Exercise objective |
Copy the lines below exactly. No picture goes into the copy.

++++++++++

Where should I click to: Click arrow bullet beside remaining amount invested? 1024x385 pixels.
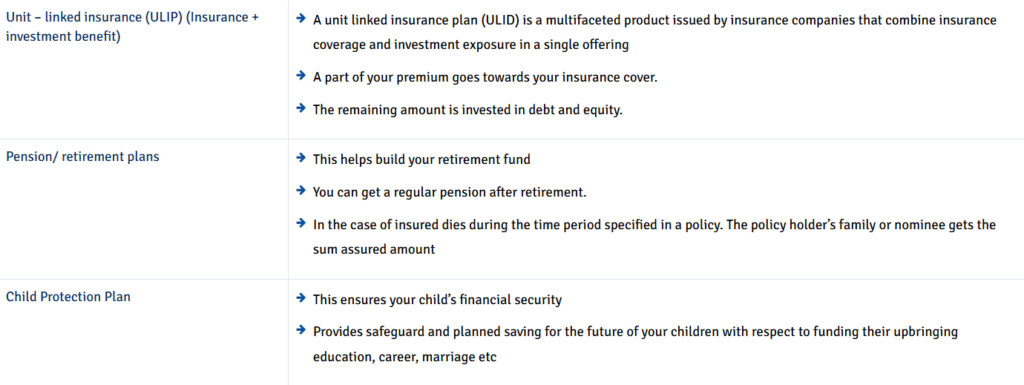[x=300, y=108]
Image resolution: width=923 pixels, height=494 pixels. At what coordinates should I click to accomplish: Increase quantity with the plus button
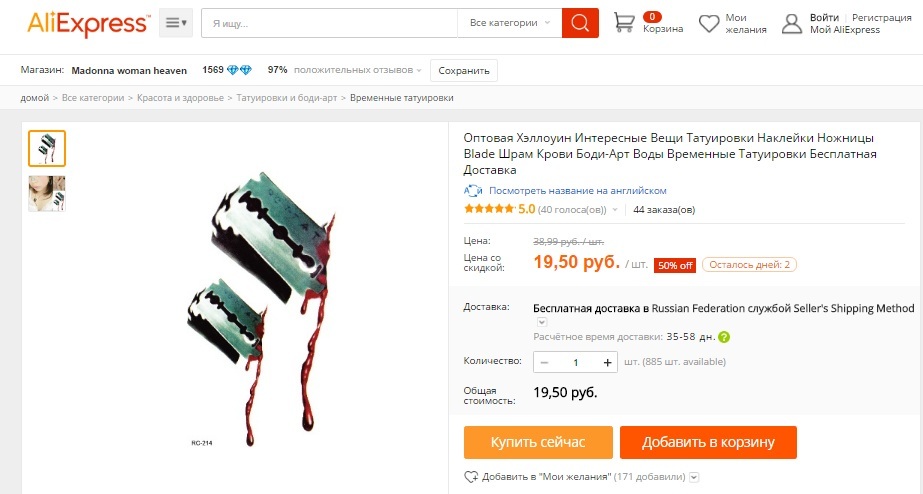point(607,362)
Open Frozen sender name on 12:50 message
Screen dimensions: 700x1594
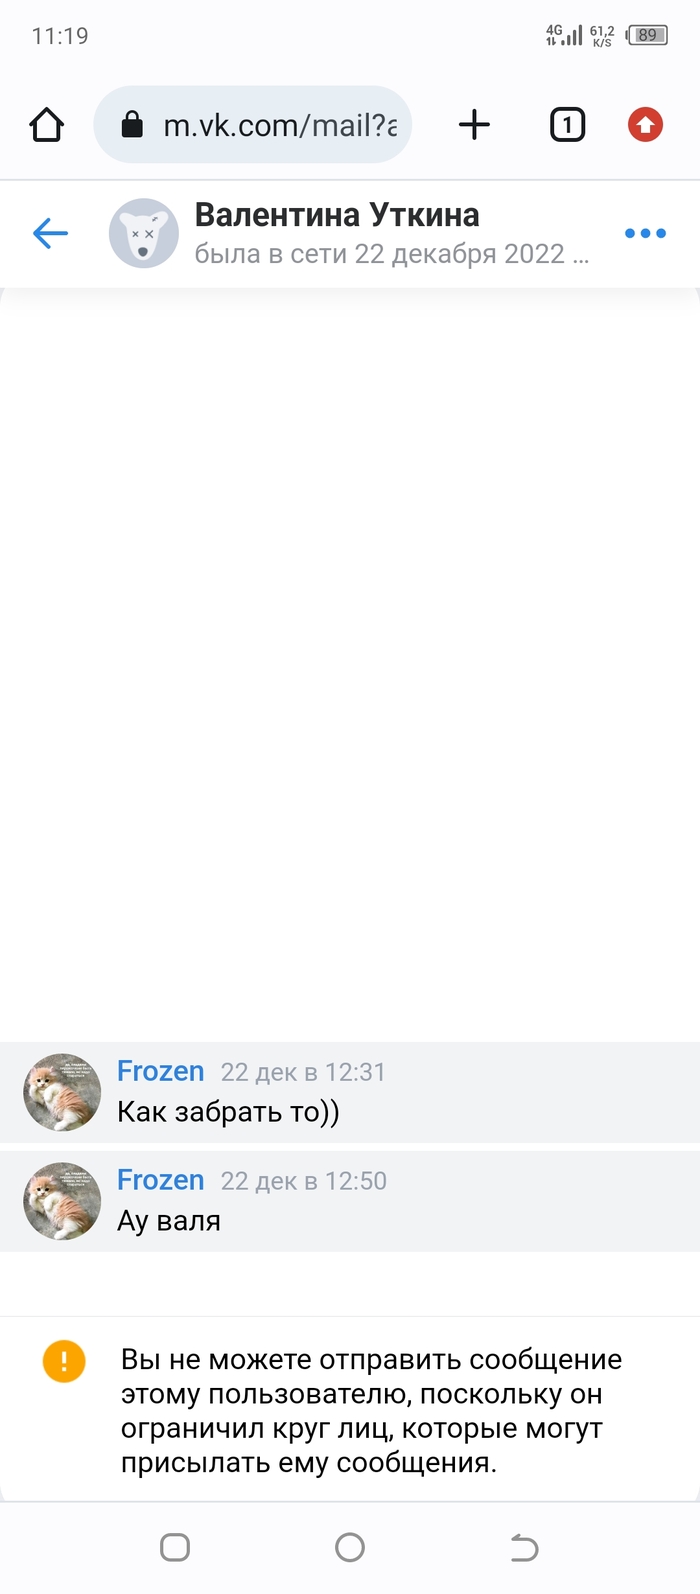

++++++++++

Exercise output |
Where should I click to: Click arrow bullet beside remaining amount invested? 1024x385 pixels.
[x=300, y=108]
Image resolution: width=923 pixels, height=494 pixels. At what coordinates should I click to accomplish: Increase quantity with the plus button
point(607,362)
Open Frozen sender name on 12:50 message
Screen dimensions: 700x1594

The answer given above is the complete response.